Funding/ Grants

NIH R01-NS091552: Unruptured Intracranial Aneurysms: Ruputure-risk Assessment by Non-invasive Molecular Imaging

Project Period: 2015-2019

A large number of people in the USA live with silent brain aneurysms that are being increasingly discovered by imaging procedures. Rupture of brain aneurysms causes about 30,000 people in US to develop hemorrhagic strokes each year, many of whom will die unnecessarily. There is strong evidence suggesting that the development of aneurysms involves several steps, including endothelial activation. Large numbers of neutrophils carrying primary myeloperoxidase (MPO)-rich granules are the first responders to local endothelial activation resulting in a downstream infiltration of monocytes. We have discovered that there is an association between MPO in human aneurysms with known risk factors for rupture (Gounis MJ, et al. Stroke 45:1474-7, 2014). We have developed a strategy for contrast-assisted magnetic resonance imaging (MRI) of MPO activity in vitro and in vivo (Chen JW et al. Radiology 2006 240:473-81) using the effect of enzyme-mediated MR signal amplification (MRamp) (Bogdanov A Jr. et al. Mol Imaging. 2002 1:16-23). In this research we propose to optimize these new contrast agents for non-invasive MRI-based imaging that will allow clinicians to follow the presence of molecules that will indicate the likelihood that an aneurysm will burst. The resulting diagnostic MRI –based imaging method is likely to spare patients from unnecessary surgery and save lives.

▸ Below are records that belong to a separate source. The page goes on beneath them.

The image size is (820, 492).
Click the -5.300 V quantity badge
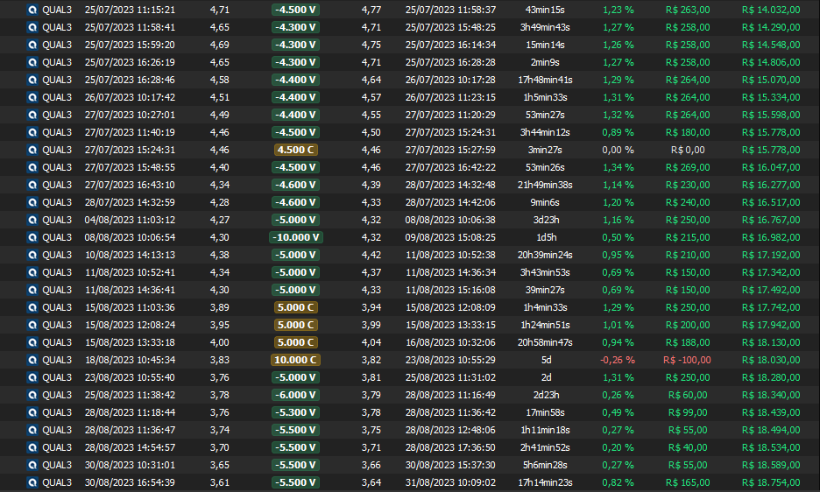pyautogui.click(x=296, y=412)
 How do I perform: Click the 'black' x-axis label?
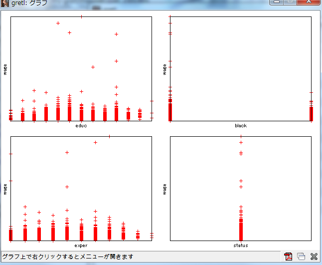[241, 126]
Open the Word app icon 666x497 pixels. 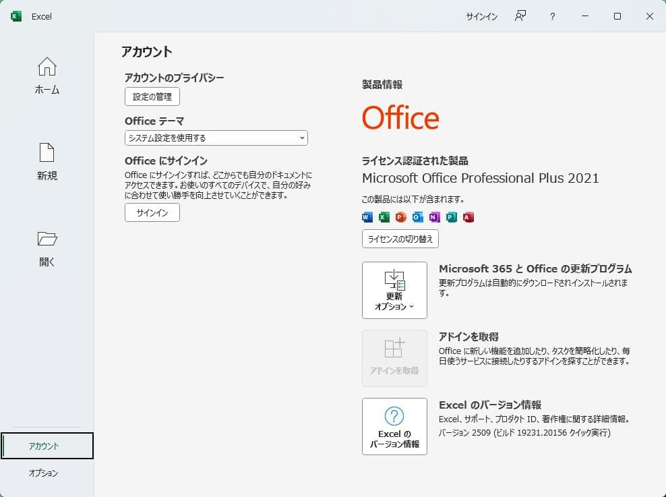click(367, 217)
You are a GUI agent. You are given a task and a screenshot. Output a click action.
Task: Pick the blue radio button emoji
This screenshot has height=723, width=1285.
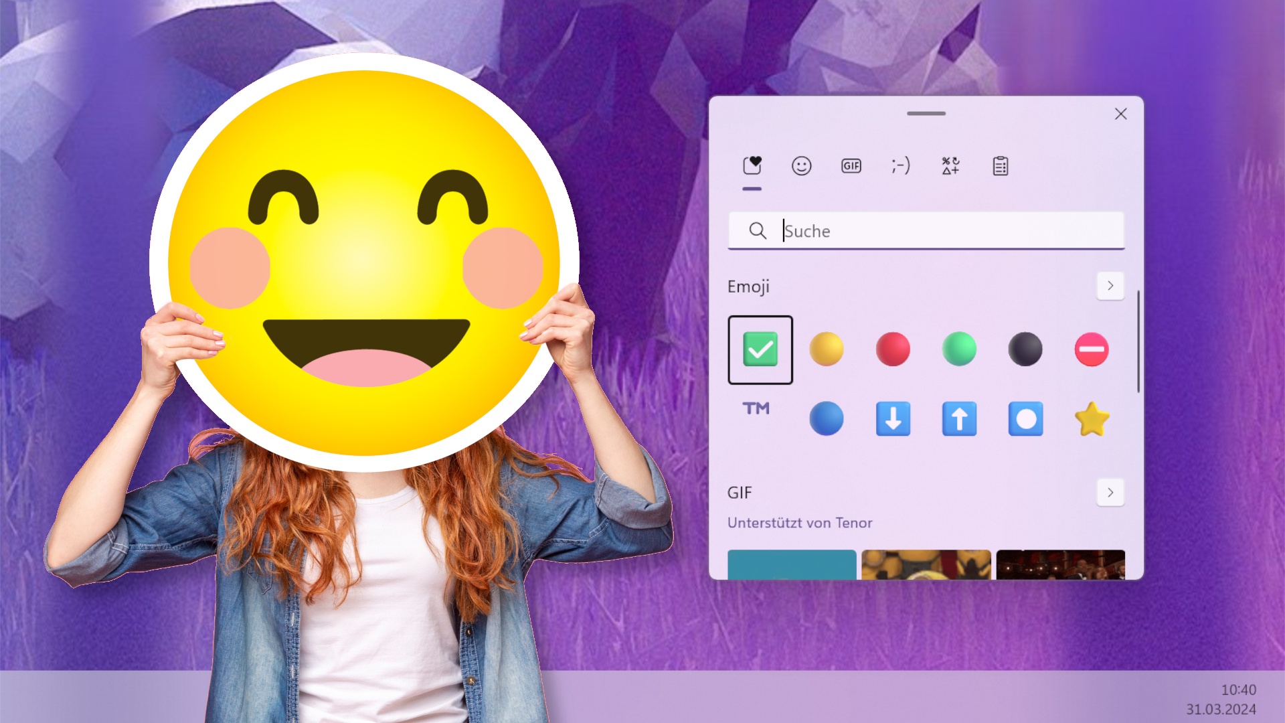coord(1025,419)
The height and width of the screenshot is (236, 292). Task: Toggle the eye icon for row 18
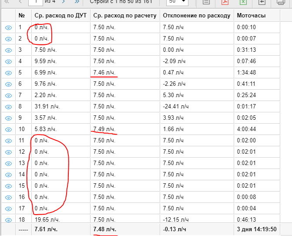click(x=8, y=219)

NIH R01-DK095728:  Molecular Fluorescence Lifetime Sensor of Pro-Inflammatory Signaling in Diabetes

Project Period:  2014-2018

The goal is to develop improved methods for the early diagnosis of Type I and Type II diabetes in order to afford greater clinical success with early detection, intervention, and ultimately prevention of the disease. The strategy involves the non-invasive imaging and detection of early changes in functional NF-kB, a transcription factor activated early in the disease process that is responsible for initiating signaling cascades that ultimately result in pancreatic inflammation and subsequent destruction of insulin-secreting β-cells. 

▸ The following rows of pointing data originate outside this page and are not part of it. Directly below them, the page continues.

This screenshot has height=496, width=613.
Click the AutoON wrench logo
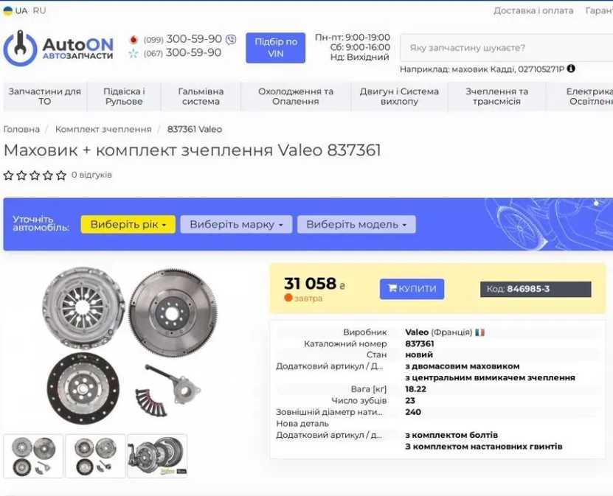(x=20, y=49)
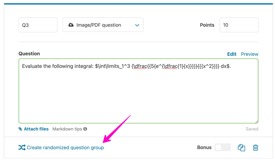Screen dimensions: 275x162
Task: Click the Markdown tips info icon
Action: click(x=85, y=129)
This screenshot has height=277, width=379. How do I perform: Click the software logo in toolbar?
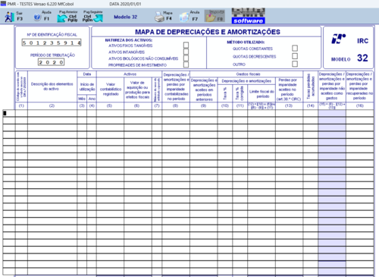coord(249,16)
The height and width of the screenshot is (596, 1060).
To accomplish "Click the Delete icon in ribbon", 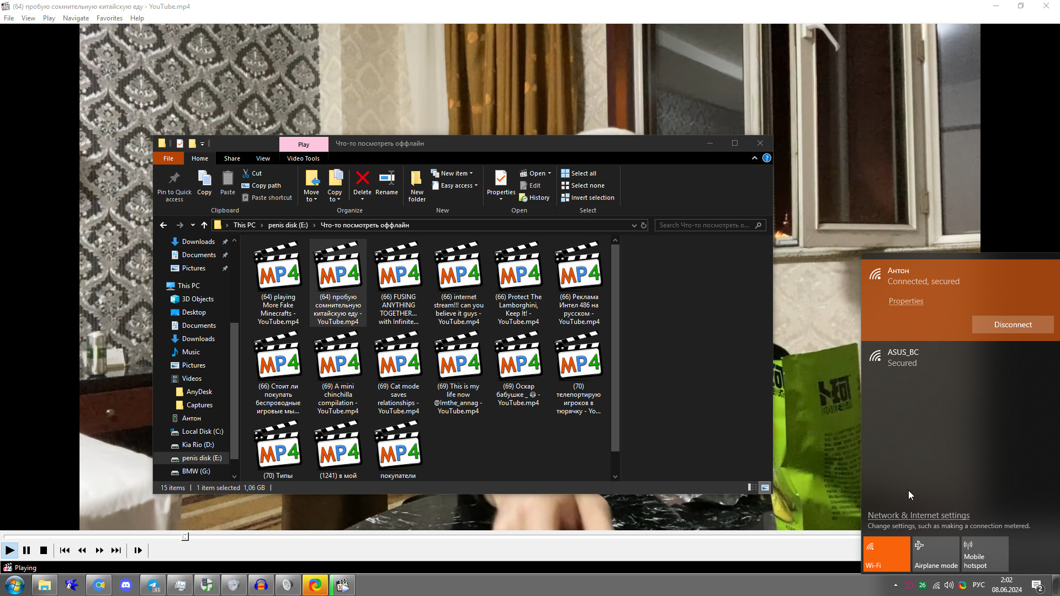I will (362, 179).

NIH R01-EB000858:  MR Signal Amplification for Receptor Imaging

Project Period: 2013 – 2017

The goal is to continue our research aimed at developing and validating novel imaging probes which can be applied to detection of in vivo changes in EGFR expression in bone metastases of mammary adenocarcinoma (MAC) using MRI (high resolution) and µPET (high sensitivity) techniques. This work is expected to be readily translatable to the design of a new diagnostic capability (monitoring levels of EGFR/EpCAM expression). MRamp is one of the few available techniques that allows detection of the co-expression of two protein markers (receptors). This work will also provide a new experimental tool for clinical and preclinical investigations regarding the etiology and pathology of metastatic adenocarcinoma.

NIH R21-EB017980: Engineering of Multi-functional Nucleolin-targeted Nucleic Acid Delivery System

Project Period 2013 – 2015

We propose to design, construct, and test an oligonucleotide (ODN) duplex/gold nanoparticle (GNP) chimera that will improve the delivery and the antitumor efficacy of therapeutic nucleic acid constructs. Specifically, our proposed GNP-based system will deliver a therapeutic STAT3d payload capable of selectively inhibiting the proliferation of tumor cells that depend on STAT3 constitutive expression.

NIH R21-AI108529: A Bilateral Collaborative Research Partnership: Optimization and In Vivo Testing of a Novel Combination Microbicide

Project Period 2014 – 2016.

In collaboration with Dr Gottikh (Moscow State University), Dr. Grainer (UMass Chan) and Dr. Celia Schiffer (UMass Chan), we propose to establish a partnership for testing novel NNRT/NRTI formulations using CCR5/CXCR4 reporters. We will determine the efficacy of a topical microbicide formulation in a humanized mouse model.